Responsibilities
This is a key role that should have the engineering knowledge, production experience and hands-on implementation ability. You will contribute in areas such as:
– Ensure the highest levels of our system performance, availability and scalability.
– Work closely with the development team to integrate new deployment processes and strategies.
– Seek out problems and opportunities in devops enablers infrastructure areas and solve them.
● Help develop and maintain a state of the art platform as a service solution, using the latest and greatest technologies and approaches (e.g. Kubernetes, Docker, Microservices, etc.)
● Help develop the best possible continuous delivery pipelines supporting features like an automated promotion to production, automated canary releasing or blue-green deployments.

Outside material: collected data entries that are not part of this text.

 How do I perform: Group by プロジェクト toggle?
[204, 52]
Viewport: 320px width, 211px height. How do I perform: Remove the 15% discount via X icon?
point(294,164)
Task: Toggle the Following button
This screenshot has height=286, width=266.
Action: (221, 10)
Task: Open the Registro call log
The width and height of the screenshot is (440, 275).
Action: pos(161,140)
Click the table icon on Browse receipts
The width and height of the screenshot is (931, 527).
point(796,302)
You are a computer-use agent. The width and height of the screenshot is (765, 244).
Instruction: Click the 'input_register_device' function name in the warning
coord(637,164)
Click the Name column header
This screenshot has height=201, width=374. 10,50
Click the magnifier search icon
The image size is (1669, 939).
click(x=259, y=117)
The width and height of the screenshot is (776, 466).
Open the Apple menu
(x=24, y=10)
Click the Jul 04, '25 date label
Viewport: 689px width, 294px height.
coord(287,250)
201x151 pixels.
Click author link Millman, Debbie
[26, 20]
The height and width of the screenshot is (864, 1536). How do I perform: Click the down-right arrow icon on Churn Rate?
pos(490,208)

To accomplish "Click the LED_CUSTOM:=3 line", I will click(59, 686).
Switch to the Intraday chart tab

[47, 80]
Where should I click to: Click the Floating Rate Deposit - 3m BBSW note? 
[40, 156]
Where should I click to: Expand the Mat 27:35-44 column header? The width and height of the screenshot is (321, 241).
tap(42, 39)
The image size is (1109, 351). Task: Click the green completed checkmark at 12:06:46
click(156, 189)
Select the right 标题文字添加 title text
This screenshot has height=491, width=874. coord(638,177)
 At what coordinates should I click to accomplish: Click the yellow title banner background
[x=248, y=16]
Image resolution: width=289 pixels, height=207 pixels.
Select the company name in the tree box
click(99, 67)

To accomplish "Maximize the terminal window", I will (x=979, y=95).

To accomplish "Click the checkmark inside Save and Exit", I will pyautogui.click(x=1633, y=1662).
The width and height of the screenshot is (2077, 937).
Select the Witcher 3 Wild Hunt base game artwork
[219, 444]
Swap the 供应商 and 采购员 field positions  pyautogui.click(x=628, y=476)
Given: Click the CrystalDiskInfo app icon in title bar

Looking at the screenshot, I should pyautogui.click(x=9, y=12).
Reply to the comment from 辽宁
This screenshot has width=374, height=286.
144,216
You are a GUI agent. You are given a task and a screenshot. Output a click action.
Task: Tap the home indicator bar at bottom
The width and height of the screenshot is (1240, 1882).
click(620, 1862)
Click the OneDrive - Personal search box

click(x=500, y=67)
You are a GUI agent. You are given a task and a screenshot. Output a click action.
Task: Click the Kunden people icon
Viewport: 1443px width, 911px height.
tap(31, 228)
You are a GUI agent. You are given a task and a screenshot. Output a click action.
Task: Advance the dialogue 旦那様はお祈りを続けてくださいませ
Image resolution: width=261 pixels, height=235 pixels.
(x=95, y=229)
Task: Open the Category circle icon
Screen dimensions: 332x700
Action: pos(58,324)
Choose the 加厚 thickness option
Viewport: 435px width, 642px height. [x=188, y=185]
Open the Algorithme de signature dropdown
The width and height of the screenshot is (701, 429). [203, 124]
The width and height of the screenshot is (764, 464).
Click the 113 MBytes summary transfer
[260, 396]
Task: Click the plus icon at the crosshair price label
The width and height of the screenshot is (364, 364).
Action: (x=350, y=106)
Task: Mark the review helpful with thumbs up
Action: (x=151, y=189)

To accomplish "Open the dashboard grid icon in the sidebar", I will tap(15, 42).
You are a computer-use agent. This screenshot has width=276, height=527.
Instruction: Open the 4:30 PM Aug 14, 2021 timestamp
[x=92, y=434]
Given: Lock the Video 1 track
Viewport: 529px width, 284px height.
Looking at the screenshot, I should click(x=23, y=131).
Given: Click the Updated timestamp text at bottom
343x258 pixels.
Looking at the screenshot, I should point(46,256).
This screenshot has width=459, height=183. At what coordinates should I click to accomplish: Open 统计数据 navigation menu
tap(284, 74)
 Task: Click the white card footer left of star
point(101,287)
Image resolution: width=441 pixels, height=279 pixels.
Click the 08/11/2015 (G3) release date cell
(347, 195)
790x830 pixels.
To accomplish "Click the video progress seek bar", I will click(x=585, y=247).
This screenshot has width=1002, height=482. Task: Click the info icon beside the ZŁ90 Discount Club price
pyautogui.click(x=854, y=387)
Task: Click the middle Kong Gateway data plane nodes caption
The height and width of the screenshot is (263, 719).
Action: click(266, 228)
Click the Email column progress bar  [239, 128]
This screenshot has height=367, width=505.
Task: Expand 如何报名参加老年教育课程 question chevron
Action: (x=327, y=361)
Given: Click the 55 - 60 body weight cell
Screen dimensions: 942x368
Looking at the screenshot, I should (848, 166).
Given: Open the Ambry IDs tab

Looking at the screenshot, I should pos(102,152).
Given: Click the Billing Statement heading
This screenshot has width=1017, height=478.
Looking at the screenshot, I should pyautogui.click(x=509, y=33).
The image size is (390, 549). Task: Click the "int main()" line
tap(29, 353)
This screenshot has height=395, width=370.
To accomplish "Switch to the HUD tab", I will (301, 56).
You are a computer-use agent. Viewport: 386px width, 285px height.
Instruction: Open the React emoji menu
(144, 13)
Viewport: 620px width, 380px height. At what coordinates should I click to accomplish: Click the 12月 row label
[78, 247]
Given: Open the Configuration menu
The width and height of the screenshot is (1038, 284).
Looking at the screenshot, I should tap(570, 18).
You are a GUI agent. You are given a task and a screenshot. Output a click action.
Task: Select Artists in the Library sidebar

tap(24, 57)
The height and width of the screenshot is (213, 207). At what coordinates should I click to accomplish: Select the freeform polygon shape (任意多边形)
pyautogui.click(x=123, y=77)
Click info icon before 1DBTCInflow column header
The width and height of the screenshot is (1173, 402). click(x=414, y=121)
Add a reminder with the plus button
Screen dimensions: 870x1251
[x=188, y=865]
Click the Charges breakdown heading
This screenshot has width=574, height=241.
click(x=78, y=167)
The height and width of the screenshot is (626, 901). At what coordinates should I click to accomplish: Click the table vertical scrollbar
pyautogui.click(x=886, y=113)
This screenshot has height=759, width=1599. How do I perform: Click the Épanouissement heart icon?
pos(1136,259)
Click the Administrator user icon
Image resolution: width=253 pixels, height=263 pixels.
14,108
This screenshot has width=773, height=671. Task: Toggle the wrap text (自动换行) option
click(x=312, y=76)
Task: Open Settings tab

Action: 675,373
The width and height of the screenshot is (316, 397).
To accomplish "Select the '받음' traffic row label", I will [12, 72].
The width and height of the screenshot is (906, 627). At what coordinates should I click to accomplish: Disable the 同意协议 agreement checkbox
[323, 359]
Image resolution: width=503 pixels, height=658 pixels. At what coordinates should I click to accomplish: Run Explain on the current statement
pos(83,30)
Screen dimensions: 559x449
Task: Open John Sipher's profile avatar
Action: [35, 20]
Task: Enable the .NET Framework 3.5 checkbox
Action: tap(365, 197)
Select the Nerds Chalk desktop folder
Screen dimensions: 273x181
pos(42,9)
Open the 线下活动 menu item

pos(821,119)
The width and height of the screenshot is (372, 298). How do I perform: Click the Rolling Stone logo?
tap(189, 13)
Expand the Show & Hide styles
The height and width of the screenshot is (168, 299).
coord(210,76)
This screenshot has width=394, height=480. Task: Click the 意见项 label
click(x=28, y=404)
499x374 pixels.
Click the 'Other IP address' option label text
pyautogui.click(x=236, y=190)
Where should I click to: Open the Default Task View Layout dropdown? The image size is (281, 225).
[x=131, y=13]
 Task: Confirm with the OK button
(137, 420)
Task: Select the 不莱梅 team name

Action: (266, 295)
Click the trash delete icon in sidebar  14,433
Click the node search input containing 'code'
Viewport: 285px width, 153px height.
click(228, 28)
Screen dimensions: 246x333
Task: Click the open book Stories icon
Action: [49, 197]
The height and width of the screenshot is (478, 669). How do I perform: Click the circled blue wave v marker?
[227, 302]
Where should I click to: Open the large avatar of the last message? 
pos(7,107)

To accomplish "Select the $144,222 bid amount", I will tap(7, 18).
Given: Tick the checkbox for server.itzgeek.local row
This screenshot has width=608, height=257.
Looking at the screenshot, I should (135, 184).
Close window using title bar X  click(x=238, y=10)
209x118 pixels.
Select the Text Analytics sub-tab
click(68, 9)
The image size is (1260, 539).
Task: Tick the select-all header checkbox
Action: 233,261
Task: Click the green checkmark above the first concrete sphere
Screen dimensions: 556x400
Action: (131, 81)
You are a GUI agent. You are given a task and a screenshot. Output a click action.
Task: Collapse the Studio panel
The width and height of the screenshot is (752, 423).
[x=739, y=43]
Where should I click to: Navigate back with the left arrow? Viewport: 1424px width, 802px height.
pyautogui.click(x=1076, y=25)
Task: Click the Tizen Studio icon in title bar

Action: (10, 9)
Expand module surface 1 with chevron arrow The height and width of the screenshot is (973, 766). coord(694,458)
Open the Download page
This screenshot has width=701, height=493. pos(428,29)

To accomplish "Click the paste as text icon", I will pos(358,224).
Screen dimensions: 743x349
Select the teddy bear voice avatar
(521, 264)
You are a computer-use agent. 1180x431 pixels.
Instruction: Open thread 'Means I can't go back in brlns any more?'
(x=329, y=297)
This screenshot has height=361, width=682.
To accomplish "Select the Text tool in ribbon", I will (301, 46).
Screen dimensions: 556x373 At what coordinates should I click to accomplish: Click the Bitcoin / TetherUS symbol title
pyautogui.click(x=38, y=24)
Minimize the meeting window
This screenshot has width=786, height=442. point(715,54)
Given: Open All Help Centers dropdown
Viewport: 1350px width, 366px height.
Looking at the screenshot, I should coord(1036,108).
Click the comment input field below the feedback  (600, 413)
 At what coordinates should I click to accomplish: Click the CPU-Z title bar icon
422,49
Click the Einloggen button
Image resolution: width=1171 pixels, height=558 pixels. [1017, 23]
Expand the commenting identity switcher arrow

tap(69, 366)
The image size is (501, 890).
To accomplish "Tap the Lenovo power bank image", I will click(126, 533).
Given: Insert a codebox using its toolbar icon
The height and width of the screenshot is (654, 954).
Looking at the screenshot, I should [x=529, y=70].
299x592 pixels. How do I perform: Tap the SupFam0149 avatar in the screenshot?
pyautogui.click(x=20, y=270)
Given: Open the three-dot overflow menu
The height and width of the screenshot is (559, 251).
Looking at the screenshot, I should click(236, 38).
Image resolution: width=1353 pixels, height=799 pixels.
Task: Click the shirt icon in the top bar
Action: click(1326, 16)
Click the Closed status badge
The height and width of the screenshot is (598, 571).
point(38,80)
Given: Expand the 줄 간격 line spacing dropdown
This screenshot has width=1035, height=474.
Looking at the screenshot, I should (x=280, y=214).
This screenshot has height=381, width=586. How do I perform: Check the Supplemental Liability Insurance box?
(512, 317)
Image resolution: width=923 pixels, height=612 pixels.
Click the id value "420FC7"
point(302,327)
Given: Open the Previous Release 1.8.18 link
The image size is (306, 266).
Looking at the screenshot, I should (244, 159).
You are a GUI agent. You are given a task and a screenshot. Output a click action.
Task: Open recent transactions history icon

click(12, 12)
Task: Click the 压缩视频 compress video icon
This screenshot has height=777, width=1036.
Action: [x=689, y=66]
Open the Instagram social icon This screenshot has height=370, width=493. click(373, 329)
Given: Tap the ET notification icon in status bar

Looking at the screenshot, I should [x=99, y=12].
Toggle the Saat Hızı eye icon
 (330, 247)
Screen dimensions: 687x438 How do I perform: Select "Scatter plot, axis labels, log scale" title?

● Implement monitoring and logging solutions that enable the production systems to be monitored 24/7.
● Respond to requests from engineering by building self-service solutions
● Make sure that any tech solution that you put in place is robust, will scale and that failover/BCP systems are in place.
● Implement robust security measures for infrastructure, including monitoring and responding to attacks on our systems.
● Able to guide other SRE members on large, complex projects
● Work collaboratively with the engineering team, give technical solutions or accept challenges from them.
Requirements
● Strong computer engineering foundation from work and related academic degrees.
● +5 years of experience from IT Operations and infrastructure and system engineering.
● Must have experienced in maintaining Data Center and Manage large Network
● Hands-on experience with containerisation and container orchestration (e.g. Docker and Kubernetes)
● Must have experience in Linux System Administration, performance tuning in RHEL/CentOS/Debian/Ubuntu distribution.
● Must have experience in Load balancer, Cluster and failover technologies.
● Must have experience in CD, CI and configuration management tools such as Jenkins, Gitlab, Ansible.
● Must have experience in Scripting skills in Bash.
● Must have experience in configuring service discovery, cloud and non-cloud based monitoring tools (Consul, Nagios/icinga, Cacti, Stackdriver, Newrelic).
● Experienced in design failover cluster using Nginx, Varnish, MongoDB, Postgres, TimescaleDB, Redis, Kafka and ElasticSearch will be a plus
● Hands on experience with AWS or GCP will be a plus ● Strong team player with the capability to learn, communicate and guide other members on new technology.